Com exclusividade para a coluna Espaço Jurídico, a sócia da prática de Penal Empresarial e de White Collar Crimes Isadora Fingermann e a associada Maria Júlia Novaes Del Picchia, do TozziniFreire Advogados, analisam os requisitos estipulados pela Lei 14.790 e pela Portaria nº 1.143 no artigo ‘A regulamentação das apostas esportivas no Brasil: prevenção e controle de atividades suspeitas de lavagem de dinheiro’.
Com a recente promulgação da Lei nº 14.790/2023, o Brasil deu um passo significativo na regulamentação das apostas de quota fixa, popularmente conhecidas como apostas esportivas.

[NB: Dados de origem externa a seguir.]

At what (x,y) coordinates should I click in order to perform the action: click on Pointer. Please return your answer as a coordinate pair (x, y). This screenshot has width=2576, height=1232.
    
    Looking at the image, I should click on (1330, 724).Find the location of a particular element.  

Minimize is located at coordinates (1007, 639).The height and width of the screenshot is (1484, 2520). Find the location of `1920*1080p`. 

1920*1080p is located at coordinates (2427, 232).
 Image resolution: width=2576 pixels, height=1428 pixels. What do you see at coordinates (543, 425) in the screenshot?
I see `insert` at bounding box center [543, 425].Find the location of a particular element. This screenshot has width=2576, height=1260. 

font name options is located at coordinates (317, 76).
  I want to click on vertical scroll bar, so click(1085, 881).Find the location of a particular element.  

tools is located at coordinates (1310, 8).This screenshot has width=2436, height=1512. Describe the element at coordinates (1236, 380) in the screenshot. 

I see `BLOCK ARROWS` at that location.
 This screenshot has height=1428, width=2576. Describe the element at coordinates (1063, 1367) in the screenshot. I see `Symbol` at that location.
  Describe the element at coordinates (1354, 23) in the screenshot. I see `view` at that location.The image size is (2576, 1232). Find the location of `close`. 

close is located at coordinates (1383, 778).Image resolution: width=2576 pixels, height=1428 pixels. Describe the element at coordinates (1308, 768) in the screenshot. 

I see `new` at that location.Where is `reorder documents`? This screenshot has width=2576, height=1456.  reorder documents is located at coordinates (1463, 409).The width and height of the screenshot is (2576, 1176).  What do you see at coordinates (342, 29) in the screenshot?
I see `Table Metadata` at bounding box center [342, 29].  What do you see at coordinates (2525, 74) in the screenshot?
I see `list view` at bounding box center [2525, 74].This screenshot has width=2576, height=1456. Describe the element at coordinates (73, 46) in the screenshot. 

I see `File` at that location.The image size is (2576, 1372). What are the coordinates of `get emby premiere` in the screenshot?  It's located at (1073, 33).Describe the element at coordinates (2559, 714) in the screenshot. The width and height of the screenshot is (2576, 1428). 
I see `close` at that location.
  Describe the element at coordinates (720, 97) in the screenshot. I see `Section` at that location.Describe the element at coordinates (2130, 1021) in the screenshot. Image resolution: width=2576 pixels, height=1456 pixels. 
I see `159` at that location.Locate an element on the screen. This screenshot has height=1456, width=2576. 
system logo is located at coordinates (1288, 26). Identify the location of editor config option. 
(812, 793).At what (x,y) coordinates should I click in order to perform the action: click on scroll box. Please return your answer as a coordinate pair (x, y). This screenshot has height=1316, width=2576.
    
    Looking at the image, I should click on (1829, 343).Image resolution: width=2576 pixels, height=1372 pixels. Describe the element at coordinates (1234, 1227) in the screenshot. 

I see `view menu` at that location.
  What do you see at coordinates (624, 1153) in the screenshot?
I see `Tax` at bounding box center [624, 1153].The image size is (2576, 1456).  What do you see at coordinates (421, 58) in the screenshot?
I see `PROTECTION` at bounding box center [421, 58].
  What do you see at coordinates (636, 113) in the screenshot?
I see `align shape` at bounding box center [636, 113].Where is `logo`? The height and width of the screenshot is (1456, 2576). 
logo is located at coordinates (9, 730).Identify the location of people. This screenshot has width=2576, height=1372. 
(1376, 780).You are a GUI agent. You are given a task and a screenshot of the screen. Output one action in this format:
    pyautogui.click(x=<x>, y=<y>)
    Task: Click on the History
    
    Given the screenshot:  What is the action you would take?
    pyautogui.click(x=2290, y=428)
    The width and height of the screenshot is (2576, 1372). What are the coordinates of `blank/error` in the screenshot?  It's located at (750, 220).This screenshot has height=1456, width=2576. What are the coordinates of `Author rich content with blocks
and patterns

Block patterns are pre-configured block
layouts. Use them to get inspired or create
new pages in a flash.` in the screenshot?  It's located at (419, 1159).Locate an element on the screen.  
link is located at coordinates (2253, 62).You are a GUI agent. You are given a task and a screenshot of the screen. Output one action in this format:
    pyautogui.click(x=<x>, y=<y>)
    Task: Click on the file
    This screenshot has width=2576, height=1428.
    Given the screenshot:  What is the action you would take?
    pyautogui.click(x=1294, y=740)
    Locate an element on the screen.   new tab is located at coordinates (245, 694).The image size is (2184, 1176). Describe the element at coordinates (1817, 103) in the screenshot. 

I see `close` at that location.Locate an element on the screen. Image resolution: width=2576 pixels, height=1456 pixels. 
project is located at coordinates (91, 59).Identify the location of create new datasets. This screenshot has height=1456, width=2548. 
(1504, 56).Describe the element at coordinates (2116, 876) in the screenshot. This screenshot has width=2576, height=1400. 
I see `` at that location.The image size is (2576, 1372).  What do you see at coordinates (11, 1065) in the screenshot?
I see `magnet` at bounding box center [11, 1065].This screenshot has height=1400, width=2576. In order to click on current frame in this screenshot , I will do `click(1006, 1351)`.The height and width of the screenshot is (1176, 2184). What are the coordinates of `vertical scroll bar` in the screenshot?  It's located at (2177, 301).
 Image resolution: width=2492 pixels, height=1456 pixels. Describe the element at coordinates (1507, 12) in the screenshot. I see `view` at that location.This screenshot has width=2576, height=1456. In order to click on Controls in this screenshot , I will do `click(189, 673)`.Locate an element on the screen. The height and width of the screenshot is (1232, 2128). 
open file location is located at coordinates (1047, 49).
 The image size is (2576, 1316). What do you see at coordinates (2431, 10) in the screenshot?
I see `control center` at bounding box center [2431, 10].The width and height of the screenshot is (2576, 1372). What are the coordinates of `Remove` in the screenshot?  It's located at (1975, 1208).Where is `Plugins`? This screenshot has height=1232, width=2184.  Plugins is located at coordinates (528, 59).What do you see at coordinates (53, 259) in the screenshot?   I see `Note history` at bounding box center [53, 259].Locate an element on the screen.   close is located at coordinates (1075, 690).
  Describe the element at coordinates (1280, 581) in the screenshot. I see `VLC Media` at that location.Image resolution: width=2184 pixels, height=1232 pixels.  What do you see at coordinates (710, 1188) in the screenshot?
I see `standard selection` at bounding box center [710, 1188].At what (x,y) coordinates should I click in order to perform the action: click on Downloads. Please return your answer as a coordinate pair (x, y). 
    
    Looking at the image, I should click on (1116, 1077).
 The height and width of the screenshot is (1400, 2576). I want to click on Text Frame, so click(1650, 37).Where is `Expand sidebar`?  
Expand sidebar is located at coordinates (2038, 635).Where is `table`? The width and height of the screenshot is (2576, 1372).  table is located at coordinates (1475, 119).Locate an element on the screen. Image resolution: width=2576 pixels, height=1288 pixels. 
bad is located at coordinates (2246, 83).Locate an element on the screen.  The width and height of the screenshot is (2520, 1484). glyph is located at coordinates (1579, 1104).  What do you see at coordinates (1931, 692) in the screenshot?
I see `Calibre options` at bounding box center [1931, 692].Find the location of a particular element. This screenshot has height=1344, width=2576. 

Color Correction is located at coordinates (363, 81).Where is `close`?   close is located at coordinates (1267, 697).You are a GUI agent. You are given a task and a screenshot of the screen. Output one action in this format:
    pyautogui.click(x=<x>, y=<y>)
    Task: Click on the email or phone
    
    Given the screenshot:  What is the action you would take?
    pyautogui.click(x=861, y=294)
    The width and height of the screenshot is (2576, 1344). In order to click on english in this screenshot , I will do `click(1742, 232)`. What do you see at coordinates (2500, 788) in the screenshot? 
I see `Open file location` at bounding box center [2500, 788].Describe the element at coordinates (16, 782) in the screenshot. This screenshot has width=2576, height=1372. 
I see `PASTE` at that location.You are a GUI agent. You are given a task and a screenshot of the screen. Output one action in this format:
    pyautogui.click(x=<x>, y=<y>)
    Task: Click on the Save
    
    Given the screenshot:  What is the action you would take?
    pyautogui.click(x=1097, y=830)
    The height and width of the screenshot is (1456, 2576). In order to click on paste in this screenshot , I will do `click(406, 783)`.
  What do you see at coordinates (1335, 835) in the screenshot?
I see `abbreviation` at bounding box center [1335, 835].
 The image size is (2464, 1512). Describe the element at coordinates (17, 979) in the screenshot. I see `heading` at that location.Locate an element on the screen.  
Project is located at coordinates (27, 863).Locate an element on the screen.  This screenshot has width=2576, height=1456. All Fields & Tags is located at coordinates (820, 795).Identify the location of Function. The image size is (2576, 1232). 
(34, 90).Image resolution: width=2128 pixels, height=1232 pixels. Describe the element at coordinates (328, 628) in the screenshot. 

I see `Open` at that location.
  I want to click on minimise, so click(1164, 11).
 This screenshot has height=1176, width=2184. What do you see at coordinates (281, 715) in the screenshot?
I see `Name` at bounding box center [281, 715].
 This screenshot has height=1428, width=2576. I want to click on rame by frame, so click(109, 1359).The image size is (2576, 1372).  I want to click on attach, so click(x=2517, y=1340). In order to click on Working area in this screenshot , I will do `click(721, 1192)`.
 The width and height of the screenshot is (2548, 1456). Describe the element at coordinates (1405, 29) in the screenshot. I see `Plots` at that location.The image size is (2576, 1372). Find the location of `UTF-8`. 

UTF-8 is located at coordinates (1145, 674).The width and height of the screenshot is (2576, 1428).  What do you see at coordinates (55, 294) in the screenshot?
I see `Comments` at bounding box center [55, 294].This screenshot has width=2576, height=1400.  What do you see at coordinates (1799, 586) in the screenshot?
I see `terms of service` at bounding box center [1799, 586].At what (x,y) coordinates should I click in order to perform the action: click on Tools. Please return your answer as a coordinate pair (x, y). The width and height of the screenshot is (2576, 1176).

Esta lei, que se tornou uma marco para o setor, foi complementada pela Portaria nº 1.143/2024 da Secretaria de Apostas Esportivas do Ministério da Fazenda (SPA) para estabelecer as políticas, procedimentos e controles internos específicos que devem ser adotados pelos agentes operadores de apostas visando a identificação e a prevenção de atividades suspeitas de lavagem de dinheiro, financiamento ao terrorismo e de proliferação de armas de destruição em massa (PLD/FTP), em conformidade com as exigências impostas pela Lei Federal nº 9.613/1998, a lei de prevenção à lavagem de dinheiro e pela Lei Federal nº 13.810/2019, que previne atividades terroristas.
De acordo com as novas regras, a partir de 1º de janeiro de 2025, os operadores de apostas deverão enviar relatórios anuais à SPA/MF, documentando as práticas de prevenção à lavagem adotadas no ano anterior. Esse relatório deverá incluir uma avaliação interna dos riscos associados aos produtos e serviços oferecidos, sendo que a responsabilidade pela definição da matriz de risco recairá sobre o operador. O controle realizado pela Secretaria vai além da prevenção à lavagem de dinheiro para incluir também, por determinação legal, a prevenção de delitos correlatos, geralmente fraudes e crimes contra o sistema financeiro nacional.
O descumprimento das regras pode resultar em sanções administrativas previstas pela própria lei federal de prevenção à lavagem de dinheiro, que vão desde advertências até multas pecuniárias, passando pela inabilitação temporária de administradores de pessoas jurídicas até a cassação da autorização para operação.
O ponto central da regulamentação é viabilizar um ecossistema que permita a detecção e o reporte de atividades suspeitas de lavagem de dinheiro ao Conselho de Controle de Atividades Financeiras (COAF). Entre os principais indicadores de risco estão transações sem fundamento econômico ou dissociadas da capacidade econômico-financeira do apostador, prestação de informações falsas no momento do cadastro a plataforma, movimentações financeiras atípicas, e a utilização indevida de contas por terceiros. Se detectadas tais atividades, entre outras que podem ser consideradas suspeitas, o operador terá até o dia útil seguinte para encaminhar a comunicação ao COAF.
Além dessas medidas, a nova regulamentação exige que os operadores desenvolvam programas de compliance robustos, com foco na prevenção à lavagem de dinheiro e combate ao terrorismo, e implementem políticas internas abrangentes que envolvam funcionários, parceiros e prestadores de serviços terceirizados. A ênfase está na criação de um ambiente de conformidade que aborde não apenas as operações de apostas, mas também todas as atividades negociais e contratações de funcionários, bem como operações com ativos financeiros e imobiliários.
A regulamentação se insere em um contexto global de crescente vigilância sobre o setor de apostas. Nos Estados Unidos, por exemplo, o National Money Laundering Risk Assessment (NMLRA) destacou o rápido crescimento do setor de apostas esportivas online e a falta de regulamentações específicas como fatores de risco significativos para a lavagem de dinheiro. De maneira semelhante, países europeus como Malta e Inglaterra já implementaram rigorosos requisitos de prevenção à lavagem de dinheiro para a concessão de licenças de operação, estabelecendo padrões elevados que o Brasil agora começa a seguir.
A nova regulamentação brasileira reflete, portanto, a necessidade, em um mundo globalizado, de padronização do procedimento de due diligence pelos agentes operadores de apostas que operam em diversos países, mitigando riscos de eventual responsabilidade administrativa pelo descumprimento dos parâmetros estabelecidos, assim como de responsabilidade criminal de indivíduos pela participação em atividades típicas de lavagem de dinheiro realizadas por terceiros, usuários de plataformas de apostas. Um ambiente virtual apto a prevenir e combater a lavagem de dinheiro e o financiamento ao terrorismo só tem a contribuir para o crescimento orgânico e responsável da indústria.